[start SUPPLIED TEXT]
2.       Did Kin’s Market meet the standard
of care under either the Act or at common law?

3.       Did the Owner meet the standard of
care under either the Act or at common law?

4.       Is there any contributory
negligence on the part of Mr. Davis?

ARGUMENT AND DISCUSSION

1.  Was Kin’s
Market an occupier as defined in the Act? If Kin’s Market is not an occupier,
did it otherwise owe a duty of care to Mr. Davis in the circumstances?

[24]        
Kin’s Market argues that it was not an
“occupier” within the meaning of the Act because it was not in physical
possession of the location where Mr. Davis fell and the grapes were located.
Only the Owner occupied that space. Further, Kin’s Market says it did not have
responsibility or control over the condition of the marble tiles. The lease
agreement with the Owner only required Kin’s Market to clean around the bins or
tables. Lastly, Kin’s Market argues that the Owner assumed responsibility for
inspecting and cleaning the marble tiles; Kin’s Market had no control over who
entered this area or what activities went on there.
[end SUPPLIED TEXT]
[start MATERIAL PROVIDED]
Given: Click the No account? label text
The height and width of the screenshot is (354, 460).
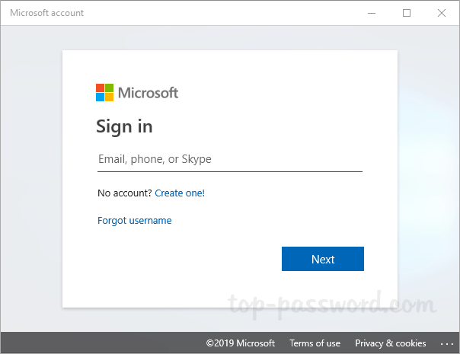Looking at the screenshot, I should coord(125,193).
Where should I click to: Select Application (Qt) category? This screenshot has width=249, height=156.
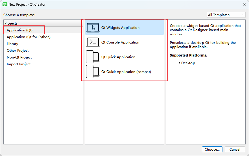pos(20,30)
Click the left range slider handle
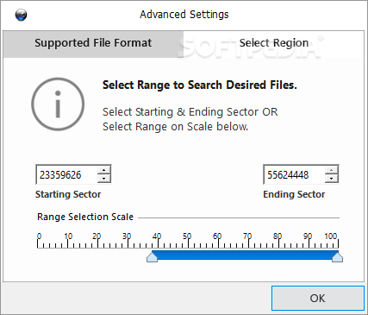The height and width of the screenshot is (315, 368). click(x=152, y=256)
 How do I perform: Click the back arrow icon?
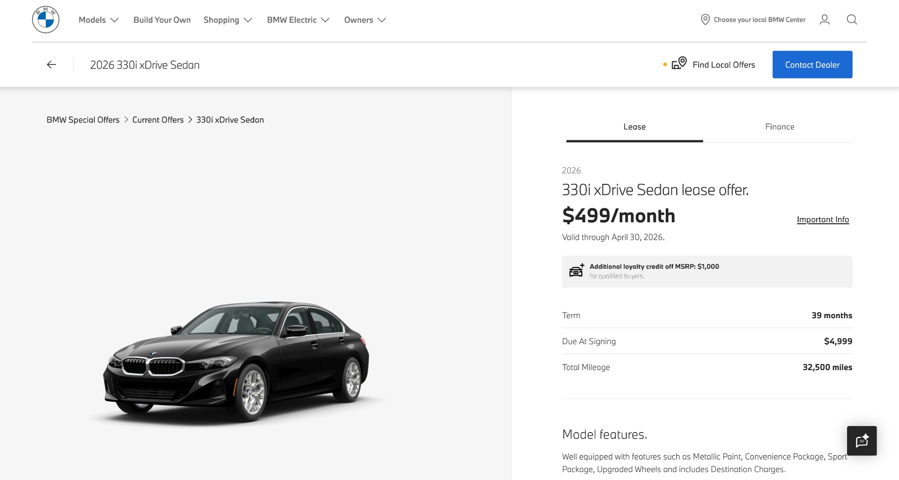click(x=51, y=65)
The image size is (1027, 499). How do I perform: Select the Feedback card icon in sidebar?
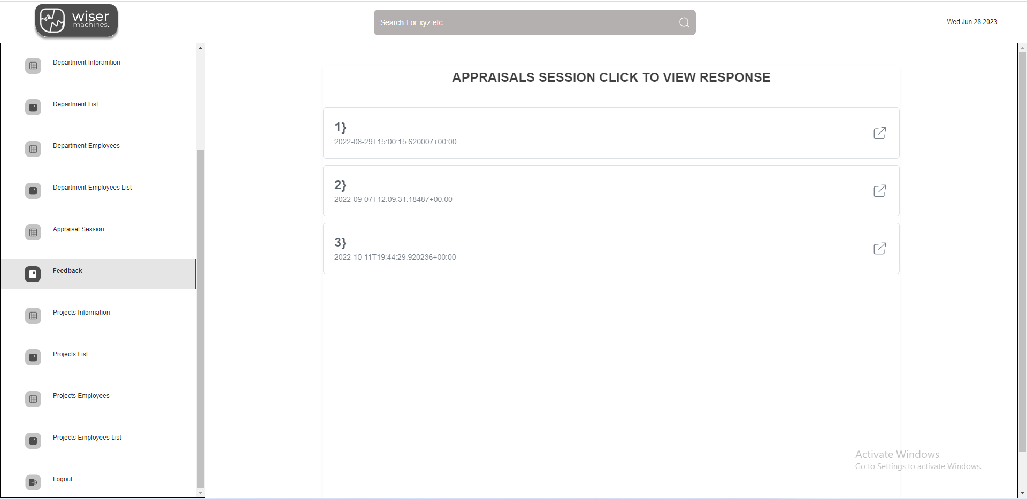point(33,274)
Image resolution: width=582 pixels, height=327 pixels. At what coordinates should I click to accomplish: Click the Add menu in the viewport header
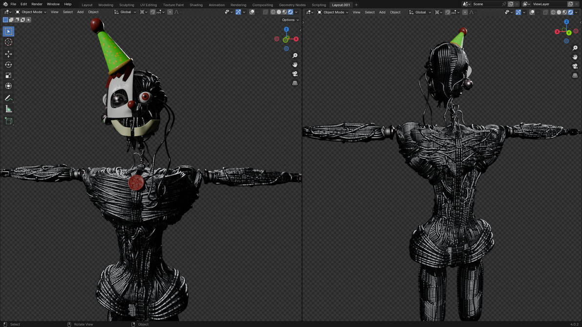(80, 12)
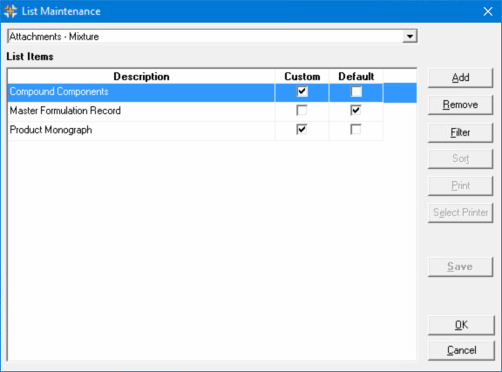Close the List Maintenance dialog
Image resolution: width=502 pixels, height=372 pixels.
pos(488,11)
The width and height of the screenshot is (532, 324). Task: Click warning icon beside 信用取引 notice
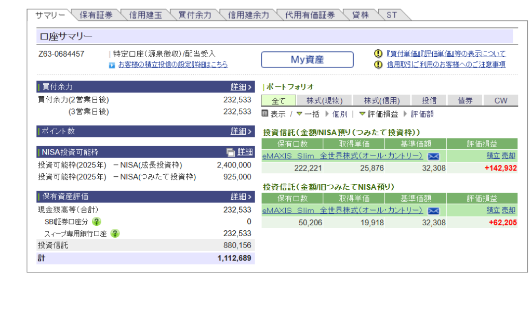click(x=378, y=64)
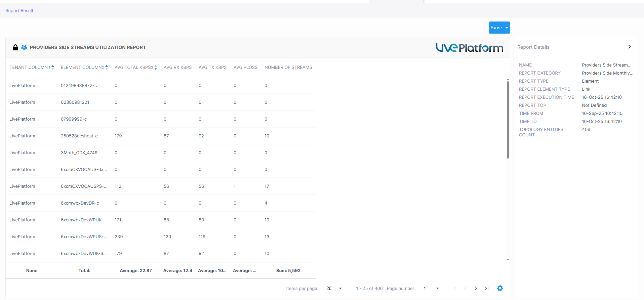Click the Save button

[496, 28]
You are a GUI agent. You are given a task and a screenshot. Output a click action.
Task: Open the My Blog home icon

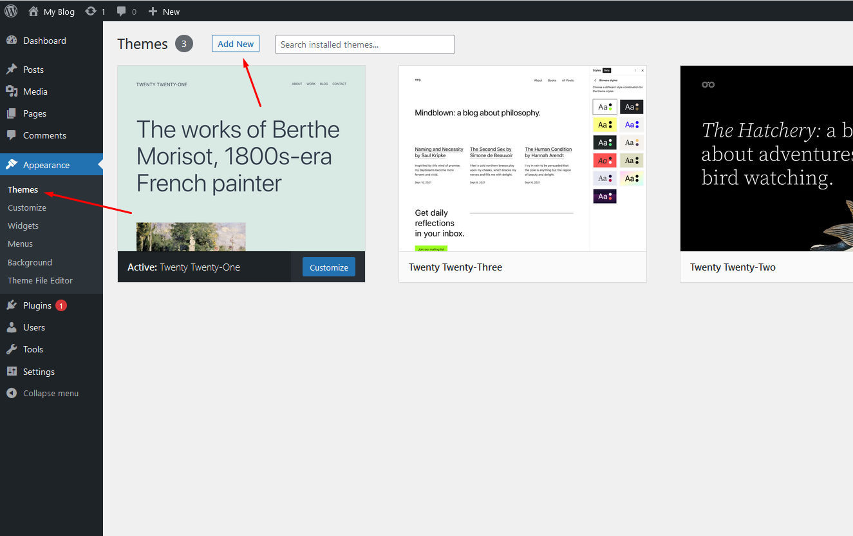33,12
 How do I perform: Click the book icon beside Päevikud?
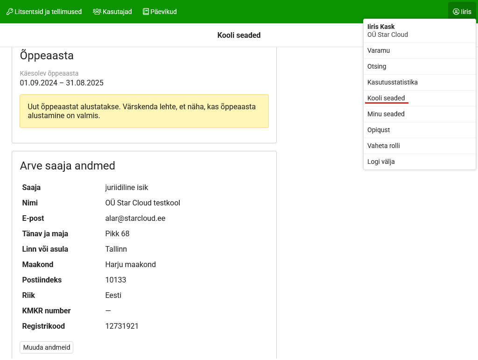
[end MATERIAL PROVIDED]
DIRECTIVE -
Write the next part of the court ruling on Kin's Market and occupier liability, beginning right after its last sentence.

TASK RESULT -
[25]        
Mr. Davis argues that Kin’s Market was an
occupier within the meaning of the Act for several reasons. First, Kin’s
Market was obliged to clean the brick areas outside of its store and around the
bins. Mr. Ye also acknowledged an obligation to pick up debris from the bins
even if it was located on the marble tiles. Mr. Tung, an operations manager
employed by Kin’s Market’s head office, also acknowledged in his examination
for discovery an obligation to clean up any debris that fell off the bins and
landed in the mall corridor. Second, the right to place merchandise outside the
store under the lease agreement came with an obligation to ensure this area and
the surrounding spaces (in the mall corridor) were cleaned up. Third, on June
5, 2005, the bins displaying produce encroached on the marble tiles that were
part of the common areas of the mall and this was a regular occurrence. Fourth,
Kin’s Market had a measure of control and responsibility for the location of
the accident due to its obligation to keep these areas clean and safe for mall
patrons.

[26]        
I am satisfied that Kin’s Market was an occupier
within the meaning of the Act in regard to the location of the accident.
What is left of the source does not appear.